As well as the housefly Musca domestica, infection has been observed in adult flies in the families Calliphoridae, Culicidae, Drosophilidae, Muscidae, Sarcophagidae, Scathophagidae, Syrphidae and Tachinidae.

==Ecology==
Outbreaks of infection with Entomophthora muscae tend to occur in the spring and autumn. The fungus is found in most temperate regions and sporulation usually takes place in cool, humid conditions in areas where flies congregate and rest. In houses, the corpses of flies are frequently seen attached to windows or window frames, a place where other flies may easily become infected. In the open, they may be seen attached to the underneath of leaves, on fences and walls, in agricultural buildings and poultry houses.

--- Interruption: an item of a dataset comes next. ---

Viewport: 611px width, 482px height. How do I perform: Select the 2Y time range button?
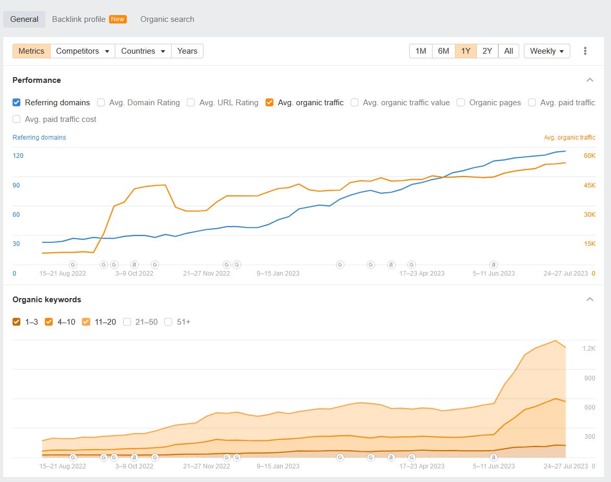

==Use in biological control==
There are technical difficulties in controlling flies with Entomophthora muscae. The fungus is sensitive to temperature and when the air temperature is high, the prevalence of the disease decreases to very low levels. Houseflies infected with E. muscae were able to rid themselves of the infection by resting at temperatures that inhibited the growth of the fungus. Storage of the organism in a viable state is difficult and it cannot be easily cultured in the laboratory. Captive colonies need to be maintained through direct transmission from fly to fly. There is no commercially available supply of the pathogen.